TEXT PROVIDED:

Video encoding that enables fine-grained control over the complexity of motion estimation to meet encoding constraints includes scaling a set of complexity control parameters in response to an encoding constraint and encoding the video in response to the complexity control parameters.

Description

    BACKGROUND
  • A video may include a series of images. A series of images when rendered in sequence may be perceived by a viewer as a motion picture. Each of the images in a video may be referred to as a video frame. A video frame may be arranged as an array of pixels each pixel having a corresponding set of data.
  • A video may include a relatively large amount of data. For example, a video having F video frames per second in which each video frame is an array of A by B pixels of X data bits each results in F times A times B times X bits per second of data. As a consequence, a video may consume relatively large amounts of storage space and large amounts of bandwidth of a communication channel.

STATED GOAL 1:
In the video encoding text, what is each image in a video called?

Stored records:
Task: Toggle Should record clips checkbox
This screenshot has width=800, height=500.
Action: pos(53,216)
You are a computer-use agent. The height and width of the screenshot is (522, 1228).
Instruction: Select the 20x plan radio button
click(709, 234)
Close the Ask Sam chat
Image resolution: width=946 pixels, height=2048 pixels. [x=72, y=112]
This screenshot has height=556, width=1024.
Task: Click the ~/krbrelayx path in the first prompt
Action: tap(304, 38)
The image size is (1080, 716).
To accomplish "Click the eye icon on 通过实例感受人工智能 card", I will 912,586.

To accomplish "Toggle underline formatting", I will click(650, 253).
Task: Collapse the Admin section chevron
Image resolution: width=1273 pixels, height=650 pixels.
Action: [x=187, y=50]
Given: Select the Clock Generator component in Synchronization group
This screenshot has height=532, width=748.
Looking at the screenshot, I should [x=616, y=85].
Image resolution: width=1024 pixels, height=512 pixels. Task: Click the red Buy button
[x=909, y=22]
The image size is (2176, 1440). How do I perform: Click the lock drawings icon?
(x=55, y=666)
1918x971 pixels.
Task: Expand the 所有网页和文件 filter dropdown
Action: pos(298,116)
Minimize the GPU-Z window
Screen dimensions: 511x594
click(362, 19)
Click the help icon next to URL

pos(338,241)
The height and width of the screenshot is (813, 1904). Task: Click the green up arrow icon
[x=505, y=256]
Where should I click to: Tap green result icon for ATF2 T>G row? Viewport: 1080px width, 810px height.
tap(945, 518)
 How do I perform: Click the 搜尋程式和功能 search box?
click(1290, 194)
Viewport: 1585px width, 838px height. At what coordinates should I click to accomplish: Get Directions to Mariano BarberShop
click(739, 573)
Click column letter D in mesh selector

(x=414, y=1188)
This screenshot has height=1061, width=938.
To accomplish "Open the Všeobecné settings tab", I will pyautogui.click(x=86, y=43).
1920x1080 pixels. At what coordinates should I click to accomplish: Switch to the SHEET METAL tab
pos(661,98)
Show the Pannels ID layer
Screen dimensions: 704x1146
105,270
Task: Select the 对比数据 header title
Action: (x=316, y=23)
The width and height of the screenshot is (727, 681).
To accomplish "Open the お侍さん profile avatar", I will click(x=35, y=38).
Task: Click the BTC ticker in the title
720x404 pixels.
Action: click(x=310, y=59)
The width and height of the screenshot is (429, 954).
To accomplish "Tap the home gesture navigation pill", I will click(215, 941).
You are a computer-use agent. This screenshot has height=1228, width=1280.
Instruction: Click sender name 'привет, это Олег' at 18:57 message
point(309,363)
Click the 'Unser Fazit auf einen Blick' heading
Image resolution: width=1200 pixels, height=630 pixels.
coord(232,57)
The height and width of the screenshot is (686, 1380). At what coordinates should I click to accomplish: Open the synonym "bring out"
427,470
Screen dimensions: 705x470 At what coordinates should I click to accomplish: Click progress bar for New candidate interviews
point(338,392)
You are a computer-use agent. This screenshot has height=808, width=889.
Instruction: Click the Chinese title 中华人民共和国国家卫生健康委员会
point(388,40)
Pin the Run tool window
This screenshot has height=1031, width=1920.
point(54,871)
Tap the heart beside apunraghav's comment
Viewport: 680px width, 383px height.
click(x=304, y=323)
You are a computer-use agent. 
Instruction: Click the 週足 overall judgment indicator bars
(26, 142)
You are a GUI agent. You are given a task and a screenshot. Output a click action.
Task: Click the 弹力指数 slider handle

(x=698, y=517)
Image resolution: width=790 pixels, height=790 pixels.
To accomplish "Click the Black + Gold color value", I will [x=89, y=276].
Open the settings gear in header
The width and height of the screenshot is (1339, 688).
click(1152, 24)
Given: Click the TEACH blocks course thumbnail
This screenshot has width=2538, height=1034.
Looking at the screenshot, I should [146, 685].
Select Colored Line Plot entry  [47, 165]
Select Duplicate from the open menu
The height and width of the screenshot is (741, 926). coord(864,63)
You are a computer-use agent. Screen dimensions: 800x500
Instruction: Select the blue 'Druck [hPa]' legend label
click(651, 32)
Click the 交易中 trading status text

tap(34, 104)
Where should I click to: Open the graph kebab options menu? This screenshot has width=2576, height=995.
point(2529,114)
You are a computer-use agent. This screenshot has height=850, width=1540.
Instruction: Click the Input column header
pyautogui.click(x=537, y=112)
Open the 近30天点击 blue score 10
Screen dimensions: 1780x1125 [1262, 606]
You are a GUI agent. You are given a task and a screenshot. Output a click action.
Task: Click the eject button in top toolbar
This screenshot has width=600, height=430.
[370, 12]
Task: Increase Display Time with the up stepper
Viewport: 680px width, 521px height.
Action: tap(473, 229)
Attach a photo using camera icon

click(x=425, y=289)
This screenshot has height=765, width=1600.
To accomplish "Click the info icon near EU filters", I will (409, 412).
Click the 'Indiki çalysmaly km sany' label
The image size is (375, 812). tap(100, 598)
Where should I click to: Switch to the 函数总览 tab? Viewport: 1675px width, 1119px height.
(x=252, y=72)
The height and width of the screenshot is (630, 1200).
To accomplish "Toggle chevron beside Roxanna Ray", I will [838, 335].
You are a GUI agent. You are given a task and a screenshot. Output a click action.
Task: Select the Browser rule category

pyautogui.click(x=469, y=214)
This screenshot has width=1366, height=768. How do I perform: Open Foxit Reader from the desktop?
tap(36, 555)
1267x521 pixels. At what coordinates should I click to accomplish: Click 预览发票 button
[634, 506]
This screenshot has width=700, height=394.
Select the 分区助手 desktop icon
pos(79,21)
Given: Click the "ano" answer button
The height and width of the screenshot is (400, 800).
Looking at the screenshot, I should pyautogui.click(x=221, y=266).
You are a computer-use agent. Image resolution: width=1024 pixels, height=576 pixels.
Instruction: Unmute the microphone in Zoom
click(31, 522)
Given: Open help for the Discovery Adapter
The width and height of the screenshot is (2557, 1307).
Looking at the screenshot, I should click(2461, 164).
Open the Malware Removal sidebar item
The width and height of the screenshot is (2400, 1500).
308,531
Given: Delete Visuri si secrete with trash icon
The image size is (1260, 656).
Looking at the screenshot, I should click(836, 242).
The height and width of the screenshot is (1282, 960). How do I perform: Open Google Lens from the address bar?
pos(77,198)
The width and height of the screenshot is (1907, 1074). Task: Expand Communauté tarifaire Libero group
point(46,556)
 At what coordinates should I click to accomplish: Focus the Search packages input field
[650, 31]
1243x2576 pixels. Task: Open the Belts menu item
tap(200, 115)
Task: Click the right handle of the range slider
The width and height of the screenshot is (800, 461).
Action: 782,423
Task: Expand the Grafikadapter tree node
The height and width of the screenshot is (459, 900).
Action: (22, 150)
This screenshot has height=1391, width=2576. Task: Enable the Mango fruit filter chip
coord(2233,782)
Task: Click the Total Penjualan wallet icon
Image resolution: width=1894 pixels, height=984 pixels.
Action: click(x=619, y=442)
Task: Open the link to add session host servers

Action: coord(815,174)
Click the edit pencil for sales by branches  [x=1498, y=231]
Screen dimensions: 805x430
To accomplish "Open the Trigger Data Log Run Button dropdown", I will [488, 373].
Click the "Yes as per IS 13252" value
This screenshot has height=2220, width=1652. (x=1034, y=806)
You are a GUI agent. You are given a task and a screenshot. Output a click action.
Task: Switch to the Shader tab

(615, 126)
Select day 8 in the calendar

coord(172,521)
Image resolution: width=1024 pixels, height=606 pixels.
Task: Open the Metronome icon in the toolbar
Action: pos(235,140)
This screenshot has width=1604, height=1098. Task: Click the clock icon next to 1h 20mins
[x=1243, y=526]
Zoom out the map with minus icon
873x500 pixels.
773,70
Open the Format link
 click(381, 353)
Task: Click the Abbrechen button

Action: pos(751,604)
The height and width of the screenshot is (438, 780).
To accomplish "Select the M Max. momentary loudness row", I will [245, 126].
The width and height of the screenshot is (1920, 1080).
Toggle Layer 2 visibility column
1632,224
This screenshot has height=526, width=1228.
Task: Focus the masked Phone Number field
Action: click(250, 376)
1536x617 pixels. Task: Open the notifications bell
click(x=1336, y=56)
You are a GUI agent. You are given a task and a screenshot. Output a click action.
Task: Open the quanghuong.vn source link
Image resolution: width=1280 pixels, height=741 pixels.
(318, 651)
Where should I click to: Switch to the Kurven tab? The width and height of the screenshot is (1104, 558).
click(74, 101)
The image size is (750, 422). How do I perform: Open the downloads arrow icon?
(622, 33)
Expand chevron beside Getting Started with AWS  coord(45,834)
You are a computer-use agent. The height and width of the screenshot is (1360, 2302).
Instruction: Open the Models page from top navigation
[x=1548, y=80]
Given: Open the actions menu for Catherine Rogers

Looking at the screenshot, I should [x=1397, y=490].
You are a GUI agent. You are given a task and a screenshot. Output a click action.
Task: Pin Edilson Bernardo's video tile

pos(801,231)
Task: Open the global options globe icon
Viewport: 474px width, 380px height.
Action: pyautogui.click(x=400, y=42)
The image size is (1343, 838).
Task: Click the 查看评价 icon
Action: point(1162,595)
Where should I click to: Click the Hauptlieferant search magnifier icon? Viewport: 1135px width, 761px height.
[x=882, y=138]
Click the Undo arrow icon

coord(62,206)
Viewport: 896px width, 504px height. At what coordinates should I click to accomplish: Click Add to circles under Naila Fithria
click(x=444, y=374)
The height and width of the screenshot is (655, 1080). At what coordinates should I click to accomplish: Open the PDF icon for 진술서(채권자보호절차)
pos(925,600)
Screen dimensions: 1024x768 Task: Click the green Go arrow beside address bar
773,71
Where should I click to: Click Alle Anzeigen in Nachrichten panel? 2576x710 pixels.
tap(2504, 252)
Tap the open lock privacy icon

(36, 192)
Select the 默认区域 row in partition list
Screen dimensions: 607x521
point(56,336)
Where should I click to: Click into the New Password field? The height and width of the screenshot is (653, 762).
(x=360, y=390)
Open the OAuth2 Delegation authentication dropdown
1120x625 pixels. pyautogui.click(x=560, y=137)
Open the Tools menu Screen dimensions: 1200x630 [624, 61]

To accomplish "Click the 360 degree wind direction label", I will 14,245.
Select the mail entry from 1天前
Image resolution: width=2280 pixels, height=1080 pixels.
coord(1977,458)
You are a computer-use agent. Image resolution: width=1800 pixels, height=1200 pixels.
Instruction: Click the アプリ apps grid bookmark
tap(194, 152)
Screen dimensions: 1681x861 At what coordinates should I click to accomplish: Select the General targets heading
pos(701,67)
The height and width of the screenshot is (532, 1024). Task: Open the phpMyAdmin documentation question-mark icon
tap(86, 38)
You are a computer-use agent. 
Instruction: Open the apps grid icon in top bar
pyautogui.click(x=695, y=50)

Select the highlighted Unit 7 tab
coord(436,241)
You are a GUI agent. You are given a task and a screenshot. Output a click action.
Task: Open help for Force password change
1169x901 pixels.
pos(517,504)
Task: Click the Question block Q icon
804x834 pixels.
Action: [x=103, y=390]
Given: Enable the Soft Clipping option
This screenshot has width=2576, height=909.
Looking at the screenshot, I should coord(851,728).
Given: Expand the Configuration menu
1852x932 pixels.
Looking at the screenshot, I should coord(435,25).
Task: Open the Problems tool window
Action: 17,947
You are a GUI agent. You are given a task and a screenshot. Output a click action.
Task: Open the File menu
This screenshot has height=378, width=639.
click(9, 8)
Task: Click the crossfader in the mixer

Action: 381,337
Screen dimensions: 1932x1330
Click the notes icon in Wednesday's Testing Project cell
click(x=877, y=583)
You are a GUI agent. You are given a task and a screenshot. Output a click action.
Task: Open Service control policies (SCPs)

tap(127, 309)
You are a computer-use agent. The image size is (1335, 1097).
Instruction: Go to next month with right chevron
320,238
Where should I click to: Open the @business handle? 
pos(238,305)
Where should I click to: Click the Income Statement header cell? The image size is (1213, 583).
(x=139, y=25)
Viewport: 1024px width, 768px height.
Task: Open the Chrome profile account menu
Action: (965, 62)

STATED GOAL 2:
Pull out every line of the records that contains the string "label".

EXERCISE SOLUTION 1:
A video frame.

EXERCISE SOLUTION 2:
Instruction: Select the blue 'Druck [hPa]' legend label
Click the 'Indiki çalysmaly km sany' label
To accomplish "Click the 360 degree wind direction label", I will 14,245.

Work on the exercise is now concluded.